Hierzu hat das Beschwerdegericht festgestellt, daß bei Abschluß des Vertrages der landwirtschaftliche Verkehrswert des Grundstücks nicht erheblich hinter dem vereinbarten Kaufpreis zurückblieb, weil die Gemeinde W., der die Planungshoheit zukam, seinerzeit beabsichtigte, das Grundstück in einem Flächennutzungsplan als Bauland auszuweisen. Damit kam dem Grundstück bei Abschluß des Kaufvertrages die Qualität von Bauerwartungsland zu. Ein Flächennutzungsplan mit diesem Inhalt wurde jedoch nicht beschlossen. Im Gegenteil, die Gemeinde hob im September 1992 ihre Beschlüsse zur Aufstellung eines Flächennutzungsplans dieses Inhalts auf. Folge hiervon ist, daß dem Grundstück seither die Qualität von Bauerwartungsland nicht mehr zukommt und sein Verkehrswert nach den rechtsfehlerfrei getroffenen Feststellungen des Oberlandesgerichts auf allenfalls 1,30 DM/qm gesunken ist.
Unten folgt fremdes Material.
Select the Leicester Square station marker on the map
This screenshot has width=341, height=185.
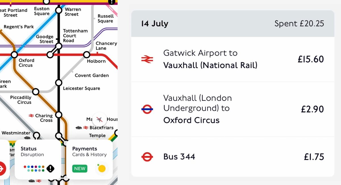(x=59, y=83)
b) Hierauf ist für die Entscheidung abzustellen. Ziel des Grundstückverkehrsgesetzes ist es, zur Verbesserung der Agrarstruktur beizutragen (BT-Drucks. 3/119 S. 14; Ehrenforth, RSiedlG und GrdstVG, Teil B, Einl. VII 1; Pikalo/Bendel, Einl. GrdstVG, S. 15; Vorwerk/v. Sprekelsen, GrdstVG, Einl. S. 2; Wöhrmann, GrdstVG, Vorbem. Rdn. 31). Die zur Veräußerung landwirtschaftlich genutzter Grundstücke notwendige Genehmigung kann daher nicht erteilt werden, wenn der vereinbarte Preis den Ertragswert des Grundstücks weit übersteigt und der Mehrpreis nicht durch die Erwartung gerechtfertigt ist, das Grundstück werde in absehbarer Zeit bebaubar werden. Zu einem derartigen Preis einen Kaufvertrag zu schließen, ist kein Landwirt bereit. Steht fest, daß die der Preisvereinbarung im Kaufvertrag zugrundeliegende Annahme, das Grundstück werde in absehbarer Zeit bebaubar sein, fehl geht, scheidet daher eine Genehmigung des Vertrages aus, wenn der vereinbarte Kaufpreis in einem groben Mißverhältnis zum landwirtschaftlichen Verkehrswert des Grundstücks steht.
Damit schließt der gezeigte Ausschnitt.